The plugins can be configured via the Monasca Notification config file. In general you will need to follow these steps to enable a plugin:

  • Make sure that the plugin is enabled in the config file
  • Make sure that the plugin is configured in the config file
  • Restart the Monasca Notification service

PagerDuty plugin

The PagerDuty plugin supports the PagerDuty v1 Events API. The first step is to configure a service in PagerDuty which uses this API. Once configured, the service will be assigned an integration key. This key should be used as the ADDRESS field when creating the notification type, for example:

monasca notification-create pd_notification pagerduty a30d5560c5ce4239a6f52a01a15850ca

The default settings for the plugin, including the v1 Events API URL should be sufficient to get started, but it is worth checking that the PagerDuty Events v1 API URL matches that provided in the example Monasca Notification config file.

Slack plugin

To use the Slack plugin you must first configure an incoming webhook for the Slack channel you wish to post notifications to. The notification can then be created as follows:

monasca notification-create slack_notification slack https://hooks.slack.com/services/MY/SECRET/WEBHOOK/URL

Note that whilst it is also possible to use a token instead of a webhook, this approach is now deprecated.

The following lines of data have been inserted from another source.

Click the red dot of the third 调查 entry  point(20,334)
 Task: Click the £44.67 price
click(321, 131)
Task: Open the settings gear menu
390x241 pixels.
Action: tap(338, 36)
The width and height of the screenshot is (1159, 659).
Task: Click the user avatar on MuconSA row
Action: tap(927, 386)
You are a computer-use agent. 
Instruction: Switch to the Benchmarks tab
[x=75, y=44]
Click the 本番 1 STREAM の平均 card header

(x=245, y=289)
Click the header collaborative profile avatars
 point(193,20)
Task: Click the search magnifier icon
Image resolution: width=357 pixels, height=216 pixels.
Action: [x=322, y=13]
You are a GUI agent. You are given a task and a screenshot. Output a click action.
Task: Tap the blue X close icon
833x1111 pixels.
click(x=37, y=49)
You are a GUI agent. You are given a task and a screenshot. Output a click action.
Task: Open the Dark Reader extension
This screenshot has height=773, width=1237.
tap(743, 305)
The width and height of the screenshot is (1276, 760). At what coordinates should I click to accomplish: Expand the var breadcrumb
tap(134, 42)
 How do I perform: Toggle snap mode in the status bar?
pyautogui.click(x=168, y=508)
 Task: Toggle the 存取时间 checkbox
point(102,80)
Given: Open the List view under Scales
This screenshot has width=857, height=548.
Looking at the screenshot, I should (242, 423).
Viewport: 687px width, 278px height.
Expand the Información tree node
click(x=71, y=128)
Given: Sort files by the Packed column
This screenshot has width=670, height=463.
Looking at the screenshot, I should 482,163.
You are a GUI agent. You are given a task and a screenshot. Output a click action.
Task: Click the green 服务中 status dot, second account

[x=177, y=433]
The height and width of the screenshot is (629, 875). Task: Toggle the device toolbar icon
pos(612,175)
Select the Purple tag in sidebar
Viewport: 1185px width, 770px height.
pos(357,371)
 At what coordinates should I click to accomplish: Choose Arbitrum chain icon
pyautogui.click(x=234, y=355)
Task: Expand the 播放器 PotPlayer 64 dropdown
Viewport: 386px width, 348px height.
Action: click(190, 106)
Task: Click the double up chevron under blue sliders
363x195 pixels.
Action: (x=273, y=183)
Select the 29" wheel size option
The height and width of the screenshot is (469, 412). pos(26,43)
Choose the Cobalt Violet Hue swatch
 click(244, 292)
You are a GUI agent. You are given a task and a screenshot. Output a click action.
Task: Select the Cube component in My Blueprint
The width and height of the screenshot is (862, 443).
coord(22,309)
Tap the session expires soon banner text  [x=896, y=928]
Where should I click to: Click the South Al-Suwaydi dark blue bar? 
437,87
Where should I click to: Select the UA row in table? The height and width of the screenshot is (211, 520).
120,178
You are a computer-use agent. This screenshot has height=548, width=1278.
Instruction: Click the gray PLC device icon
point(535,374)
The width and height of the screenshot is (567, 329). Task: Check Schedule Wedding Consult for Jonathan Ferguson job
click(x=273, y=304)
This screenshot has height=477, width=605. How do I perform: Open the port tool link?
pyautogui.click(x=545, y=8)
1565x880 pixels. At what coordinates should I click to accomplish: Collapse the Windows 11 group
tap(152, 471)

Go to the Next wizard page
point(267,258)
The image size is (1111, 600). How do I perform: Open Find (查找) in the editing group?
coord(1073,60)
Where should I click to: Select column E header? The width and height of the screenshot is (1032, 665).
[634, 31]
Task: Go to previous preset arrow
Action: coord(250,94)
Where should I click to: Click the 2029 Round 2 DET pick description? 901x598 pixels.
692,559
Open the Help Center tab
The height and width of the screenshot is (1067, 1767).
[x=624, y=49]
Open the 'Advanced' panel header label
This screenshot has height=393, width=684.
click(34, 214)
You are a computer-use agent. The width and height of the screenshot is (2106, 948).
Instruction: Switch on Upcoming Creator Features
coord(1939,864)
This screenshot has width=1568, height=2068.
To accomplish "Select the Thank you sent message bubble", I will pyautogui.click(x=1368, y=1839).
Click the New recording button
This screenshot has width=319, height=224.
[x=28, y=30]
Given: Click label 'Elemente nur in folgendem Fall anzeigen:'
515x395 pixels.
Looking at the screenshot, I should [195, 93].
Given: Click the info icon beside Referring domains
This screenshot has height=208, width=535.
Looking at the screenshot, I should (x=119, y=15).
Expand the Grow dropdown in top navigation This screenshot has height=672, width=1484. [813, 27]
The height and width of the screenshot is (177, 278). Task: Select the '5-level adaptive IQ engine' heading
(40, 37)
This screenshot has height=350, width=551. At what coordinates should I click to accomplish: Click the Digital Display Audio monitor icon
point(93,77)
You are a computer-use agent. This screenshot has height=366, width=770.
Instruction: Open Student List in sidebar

By default the Slack notification will dump all available information into the alert. For example, a notification may be posted to Slack which looks like this:

{
  "metrics":[
     {
        "dimensions":{
           "hostname":"operator"
        },
        "id":null,
        "name":"cpu.user_perc"
     }
  ],
  "alarm_id":"20a54a65-44b8-4ac9-a398-1f2d888827d2",
  "state":"ALARM",
  "alarm_timestamp":1556703552,
  "tenant_id":"62f7a7a314904aa3ab137d569d6b4fde",
  "old_state":"OK",
  "alarm_description":"Dummy alarm",
  "message":"Thresholds were exceeded for the sub-alarms: count(cpu.user_perc, deterministic) >= 1.0 with the values: [1.0]",
  "alarm_definition_id":"78ce7b53-f7e6-4b51-88d0-cb741e7dc906",
  "alarm_name":"dummy_alarm"
}

The format of the above message can be customised with a Jinja template. All fields from the raw Slack message are available in the template. For example, you may configure the plugin as follows:

[notification_types]
enabled = slack

[slack_notifier]
message_template = /etc/monasca/slack_template.j2
timeout = 10
ca_certs = /etc/ssl/certs/ca-bundle.crt
insecure = False

With the following contents of `/etc/monasca/slack_template.j2`:

{{ alarm_name }} has triggered on {% for item in metrics %}host {{ item.dimensions.hostname }}{% if not loop.last %}, {% endif %}{% endfor %}.

With this configuration, the raw Slack message above would be transformed into:

dummy_alarm has triggered on host(s): operator.

Future Considerations

  • More extensive load testing is needed:

    • How fast is the mysql db? How much load do we put on it. Initially I think it makes most sense to read notification details for each alarm but eventually I may want to cache that info.
    • How expensive are commits to Kafka for every message we read? Should we commit every N messages?
    • How efficient is the default Kafka consumer batch size?
    • Currently we can get ~200 notifications per second per NotificationEngine instance using webhooks to a local http server. Is that fast enough?
    • Are we putting too much load on Kafka at ~200 commits per second?